A collection of bold and tender writing on June Jordan's multidimensional legacy as a poet, healer, and activist.
This Unruly Witness was curated for people who see love as a life force, who seek a community that can sustain us, who know that "we are the ones we have been waiting for." Celebrating the life and legacy of the poet activist June Jordan, this collection illuminates why we need Jordan more than ever.
Featuring a foreword by Alexis Pauline Gumbs, an afterword from Imani Perry, essays, poems, letters, and interviews from internationally acclaimed poets and thinkers such as Angela Davis, Pratibha Parmar, Margo Okazawa-Rey, Naomi Shihab Nye, Afaa M. Weaver, E. Ethelbert Miller, and many other people touched by Jordan's work.
Lauren Muller (1959-2023) was chosen by June Jordan to edit the collectively-inspired June Jordan's Poetry for the People. Muller, the Chair of Interdisciplinary Studies at City College of San Francisco, also coedited Reckonings: Contemporary Short Fiction by Native American Women.
Dominique C. Hill, an assistant professor of women's studies at Colgate University, is a qualitative researcher and body archivist studying Black girlhood and Black queer resistance.
alexis pauline gumbs created the June Jordan Saturday Survival School and the Juneteenth Freedom Academy in Durham, North Carolina, where she co-creates a living library of Black LGBTQ Feminist Brilliance called the Mobile Homecoming Trust with her partner Sangodare. gumbs won the Whiting Award in Nonfiction for Undrowned: Black Feminist Lessons from Marine Mammals (AK Press, 2020), and is a National Humanities Center Fellow, a National Endowment for the Arts Creative Writing Fellow, and author of Survival Is a Promise: The Eternal Life of Audre Lorde (Farrar, Straus, and Giroux, 2024)
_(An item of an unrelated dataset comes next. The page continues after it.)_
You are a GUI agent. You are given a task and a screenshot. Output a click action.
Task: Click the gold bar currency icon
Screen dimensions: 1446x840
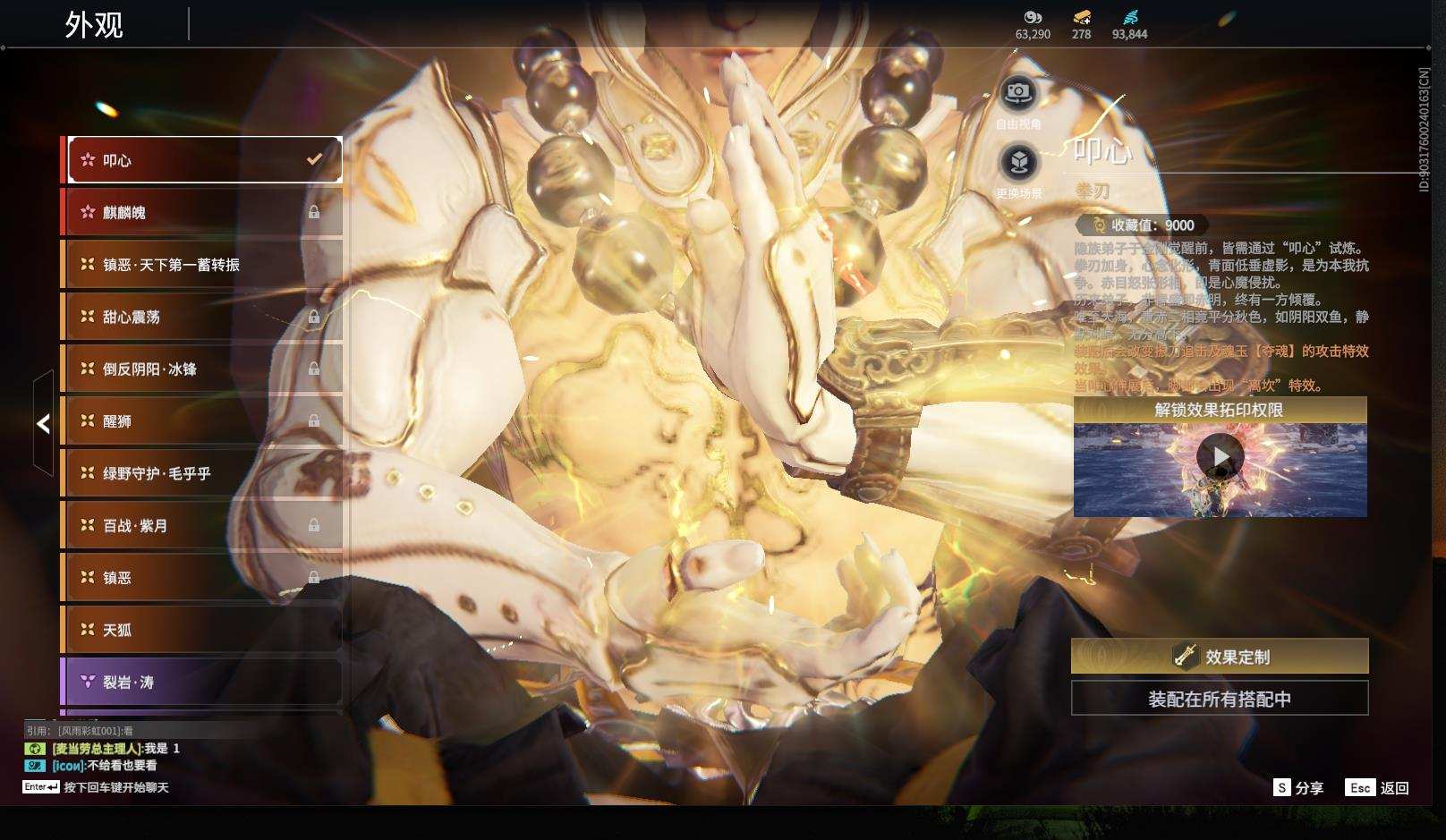tap(1081, 17)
Becky Thompson is a scholar, poet, activist, and author of poetry collections To Speak in Salt and Zero Is the Whole I Fall into at Night.
Durell M. Callier is an artist-scholar who documents the lived experiences of Black youth and their communities, examining how Black art and creative practices subvert and reimagine Black life in the face of violence.
"June Jordan was an insurgent intellectual giant of her time and ours. But she was more than that. She was a principled Black left feminist internationalist voice in solidarity with Palestine and in defense of LGBTQ justice at a time when many others were quiet. Her words were companions to her actions. Jordan's clarity, courage and steadfastness were matched only by the eloquence of her poetry and prose. This Unruly Witness with its stellar roster of editors and contributors reminds us of Jordan's powerful influence at a time when we all need to stand boldly and staunchly in her tradition." --Barbara Ransby, author, activist and historian
"Through poignant, funny, and searing reflections by so many who walked alongside Jordan, this collection offers readers of Jordan's work a living portrait of a great American poet."
--Lena Khalaf Tuffaha, author of Something About Living
"If you do not know this poet, no matter how many material possessions you amass--you are impoverished."
--Regie Gibson, Massachusetts Poet Laureate
"For June, the struggle ultimately was about and in the service of love. The ways this book allows both to coexist is impressive."